Rose Barrowcliffe to lead Indigenous research project

Rose Barrowcliffe

NSLA is very pleased to announce that, following an open EOI process, Rose Barrowcliffe has been appointed as lead researcher for stage two of the Contemporary Indigenous Collections Audit. Rose is a Butchulla researcher and doctoral candidate at the University of the Sunshine Coast (USC) in Queensland. Her research examines how the representation of Indigenous peoples in archives affects our historical narratives. She is also the First Nations Advisor to the Queensland State Archives and a contributor to the Indigenous Archives Collective.

Over the next five months, Rose will work with collections specialists at the four NSLA libraries participating in the project: National Library of Australia, State Library of New South Wales, State Library of Queensland and State Library of Western Australia.
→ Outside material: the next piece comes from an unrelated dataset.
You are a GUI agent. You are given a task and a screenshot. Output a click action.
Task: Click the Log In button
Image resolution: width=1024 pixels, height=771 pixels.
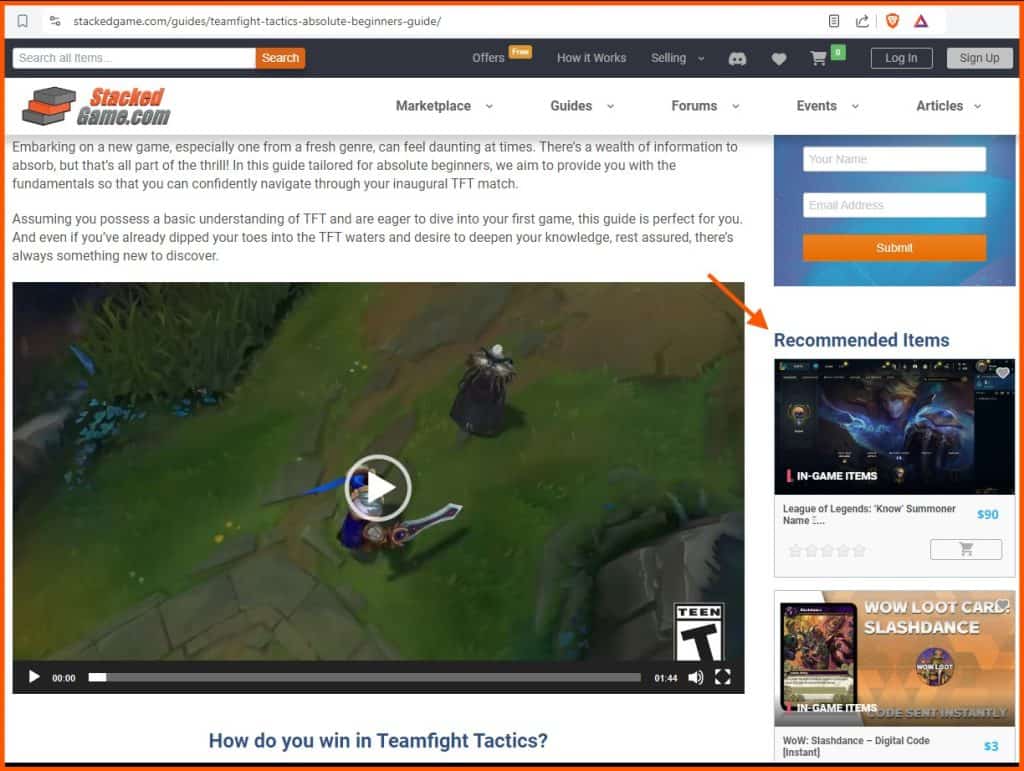(x=900, y=58)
Her research will examine a sample of original collections relating to First Nations communities in each library, most collected in the decade since 2010, looking at aspects such as:

  • collecting decisions
  • community relationships
  • promotion and discoverability
  • authorship
  • connection with other collections
  • alignment with the ATSILIRN Protocols.
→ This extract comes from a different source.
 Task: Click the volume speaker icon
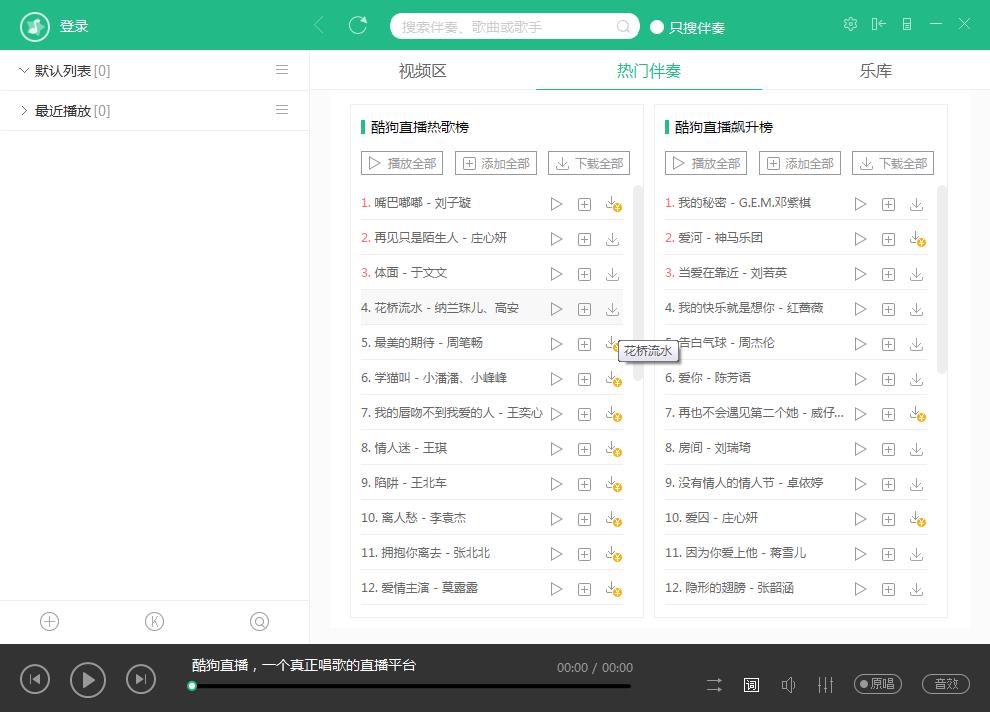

The resulting report will include examples of good practice, suggestions for improved practice, instances of practice that are inappropriate or no longer recommended, and a broad assessment of compliance with current institutional Indigenous collection policies.
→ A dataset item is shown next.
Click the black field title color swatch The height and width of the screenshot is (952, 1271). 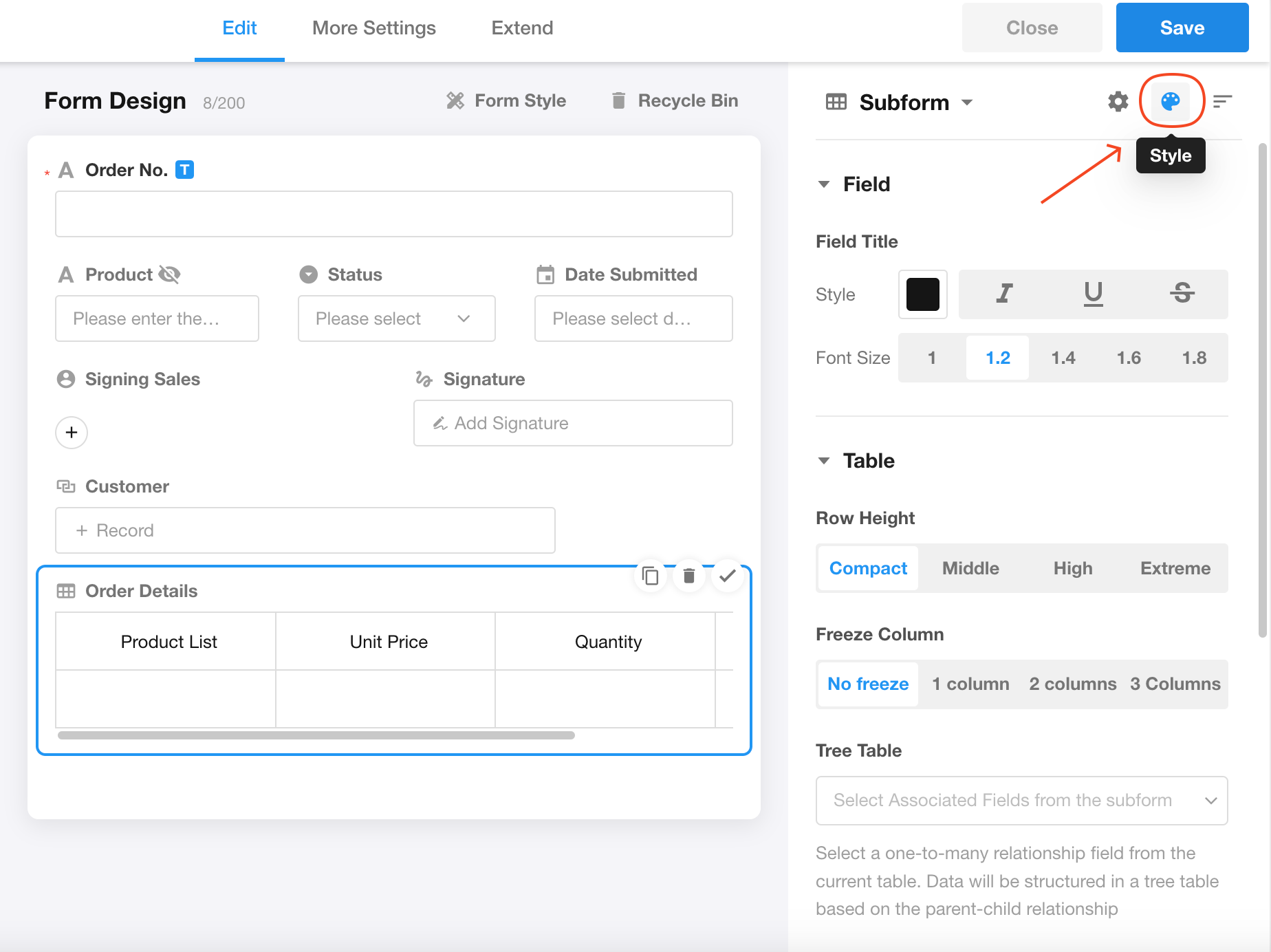click(922, 294)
This research is the second stage of NSLA’s contemporary Indigenous collections audit project, which looks at published Indigenous collections, web archives relating to Indigenous activism and original collections including ephemera, oral histories, photographs and manuscripts since 2000. The project is a first for NSLA libraries and seeks to answer questions like:

  • Whose voices are represented in our Indigenous collections?
  • How do we make collecting decisions for Indigenous collections?
  • What proportion of our collections are created by Indigenous people, versus about Indigenous people?
  • Which subject areas or groups are underrepresented?
  • How can we do better at putting our Indigenous collecting policies into practice?

A stage one report was delivered to NSLA CEOs and Directors in July 2021. The stage two report will be completed in March 2022.